The total released was £1.14bn in Q1, up from £1.06bn for the equivalent period in 2020.
The number of new and returning customers totalled 16,527.
However, new customer numbers fell, with volume of new plans down by 1,067 to 10,030, compared to Q1 2020.
The total released was lower by £20m compared to Q4 2020. Also, the number of new and returning customers shrank by 2,806 against Q4.
Among new customers, 58 per cent chose drawdown lifetime mortgages, while 42 per cent opted for a lump sum in Q1. The average first instalment of a drawdown was £89,758, while for a new lump sum it was £123,028.

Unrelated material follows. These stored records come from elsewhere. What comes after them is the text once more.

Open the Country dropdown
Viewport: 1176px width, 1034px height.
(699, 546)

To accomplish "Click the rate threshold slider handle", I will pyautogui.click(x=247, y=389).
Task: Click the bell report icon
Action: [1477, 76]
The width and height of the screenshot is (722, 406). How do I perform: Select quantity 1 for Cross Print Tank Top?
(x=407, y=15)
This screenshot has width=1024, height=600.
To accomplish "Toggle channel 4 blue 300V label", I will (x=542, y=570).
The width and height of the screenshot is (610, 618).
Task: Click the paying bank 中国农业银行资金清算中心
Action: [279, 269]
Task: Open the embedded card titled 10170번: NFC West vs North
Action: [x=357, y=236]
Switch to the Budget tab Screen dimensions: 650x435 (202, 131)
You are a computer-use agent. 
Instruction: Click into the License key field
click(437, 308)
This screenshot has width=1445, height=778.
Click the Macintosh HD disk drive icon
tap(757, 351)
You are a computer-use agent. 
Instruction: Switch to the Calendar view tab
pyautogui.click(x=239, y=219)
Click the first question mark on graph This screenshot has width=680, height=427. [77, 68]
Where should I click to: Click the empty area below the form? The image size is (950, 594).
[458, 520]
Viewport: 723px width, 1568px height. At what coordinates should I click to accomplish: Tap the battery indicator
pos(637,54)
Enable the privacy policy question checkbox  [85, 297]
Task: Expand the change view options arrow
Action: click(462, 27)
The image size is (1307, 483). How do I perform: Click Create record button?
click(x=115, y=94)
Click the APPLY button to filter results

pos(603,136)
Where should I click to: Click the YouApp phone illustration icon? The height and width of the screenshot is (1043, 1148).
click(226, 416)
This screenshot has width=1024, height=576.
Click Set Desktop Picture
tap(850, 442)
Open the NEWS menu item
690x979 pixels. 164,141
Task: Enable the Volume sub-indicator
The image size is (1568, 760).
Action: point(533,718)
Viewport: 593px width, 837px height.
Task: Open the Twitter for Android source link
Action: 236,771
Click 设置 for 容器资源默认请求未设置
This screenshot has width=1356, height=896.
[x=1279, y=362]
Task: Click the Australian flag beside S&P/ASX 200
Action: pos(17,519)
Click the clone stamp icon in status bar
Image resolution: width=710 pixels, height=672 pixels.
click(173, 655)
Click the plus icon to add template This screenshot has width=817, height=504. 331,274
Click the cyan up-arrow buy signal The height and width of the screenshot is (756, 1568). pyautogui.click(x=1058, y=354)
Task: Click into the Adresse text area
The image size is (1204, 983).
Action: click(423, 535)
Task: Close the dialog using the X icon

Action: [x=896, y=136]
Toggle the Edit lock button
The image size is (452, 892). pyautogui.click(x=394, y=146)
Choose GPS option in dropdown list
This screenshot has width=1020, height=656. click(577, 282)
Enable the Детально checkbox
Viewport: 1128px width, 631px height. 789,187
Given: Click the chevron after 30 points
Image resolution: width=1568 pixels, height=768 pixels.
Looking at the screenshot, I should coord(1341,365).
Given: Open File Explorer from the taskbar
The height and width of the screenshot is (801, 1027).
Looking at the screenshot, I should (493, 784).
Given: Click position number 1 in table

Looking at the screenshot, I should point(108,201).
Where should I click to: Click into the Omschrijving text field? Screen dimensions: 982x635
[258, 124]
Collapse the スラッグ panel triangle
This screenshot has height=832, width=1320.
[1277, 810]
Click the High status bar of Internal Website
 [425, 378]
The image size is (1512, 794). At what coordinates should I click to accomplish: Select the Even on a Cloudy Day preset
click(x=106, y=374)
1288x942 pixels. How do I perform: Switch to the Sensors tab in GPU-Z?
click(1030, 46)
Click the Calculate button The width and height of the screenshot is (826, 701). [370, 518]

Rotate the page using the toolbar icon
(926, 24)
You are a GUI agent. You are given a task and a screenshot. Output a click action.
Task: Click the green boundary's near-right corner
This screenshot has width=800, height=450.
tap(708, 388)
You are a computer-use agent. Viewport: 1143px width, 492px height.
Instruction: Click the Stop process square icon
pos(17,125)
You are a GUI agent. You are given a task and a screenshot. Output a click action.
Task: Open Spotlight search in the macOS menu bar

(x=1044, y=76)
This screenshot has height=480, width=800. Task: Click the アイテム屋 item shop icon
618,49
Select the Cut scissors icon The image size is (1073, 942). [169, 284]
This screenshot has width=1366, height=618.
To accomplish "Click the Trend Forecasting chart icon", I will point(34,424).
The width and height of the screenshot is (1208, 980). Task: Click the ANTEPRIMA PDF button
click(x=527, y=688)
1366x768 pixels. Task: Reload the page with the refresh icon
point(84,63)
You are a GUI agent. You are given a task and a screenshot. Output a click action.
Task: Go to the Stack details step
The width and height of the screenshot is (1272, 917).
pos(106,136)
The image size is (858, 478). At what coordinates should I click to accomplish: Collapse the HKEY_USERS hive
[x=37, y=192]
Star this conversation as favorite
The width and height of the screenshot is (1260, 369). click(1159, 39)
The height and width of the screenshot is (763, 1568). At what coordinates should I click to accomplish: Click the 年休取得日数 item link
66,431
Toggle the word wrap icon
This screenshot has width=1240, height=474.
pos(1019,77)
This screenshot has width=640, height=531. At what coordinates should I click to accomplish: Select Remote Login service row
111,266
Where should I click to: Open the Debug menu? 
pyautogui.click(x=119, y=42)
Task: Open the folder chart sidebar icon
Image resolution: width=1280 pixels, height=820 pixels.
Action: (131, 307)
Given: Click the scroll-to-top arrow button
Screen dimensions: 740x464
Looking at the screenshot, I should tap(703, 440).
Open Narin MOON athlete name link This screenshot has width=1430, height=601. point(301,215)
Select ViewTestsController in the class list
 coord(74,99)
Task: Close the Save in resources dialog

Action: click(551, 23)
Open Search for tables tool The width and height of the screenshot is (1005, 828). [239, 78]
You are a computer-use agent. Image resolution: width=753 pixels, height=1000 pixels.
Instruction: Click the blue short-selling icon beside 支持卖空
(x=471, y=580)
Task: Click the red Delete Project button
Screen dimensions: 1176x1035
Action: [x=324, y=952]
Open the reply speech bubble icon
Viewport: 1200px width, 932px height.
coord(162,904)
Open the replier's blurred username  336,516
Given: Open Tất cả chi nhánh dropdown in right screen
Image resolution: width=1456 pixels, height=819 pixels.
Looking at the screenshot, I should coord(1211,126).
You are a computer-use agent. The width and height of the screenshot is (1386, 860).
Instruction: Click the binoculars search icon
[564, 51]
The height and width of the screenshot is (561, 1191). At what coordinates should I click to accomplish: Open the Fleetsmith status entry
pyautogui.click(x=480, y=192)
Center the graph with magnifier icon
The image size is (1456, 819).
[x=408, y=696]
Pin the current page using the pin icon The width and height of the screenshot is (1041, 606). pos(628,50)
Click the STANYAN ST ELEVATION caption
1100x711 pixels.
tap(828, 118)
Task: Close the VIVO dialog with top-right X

“The latest data shows the equity release market following a steady course. Resilient house prices mean that, for many older homeowners, property continues to be the most significant asset at their disposal and a viable route to boosting income,” said David Burrowes, chairman at the Equity Release Council (pictured).
Strength of the housing market boosting equity
Claire Singleton, chief executive at Legal & General Home Finance, said: “One of the big things this year is lower rates, which make accessing property wealth more viable for customers who want to remain in their homes. Property wealth will play an increasingly important role in funding future retirements.”
Will Hale, chief executive at Key, said: “The increase in average size of release illustrates how strength in the housing market means many over-55s have more equity at their disposal.
“Expansion in number of products and features means the market now offers the low rates and flexible terms required by today’s customers,” he added.
Stephen Lowe, group communications director at Just Group, said: “The market is transforming, with more providers offering more varied product features. Looking forward, we are confident that the appetite for using housing wealth to support retirement aspirations is set to grow.”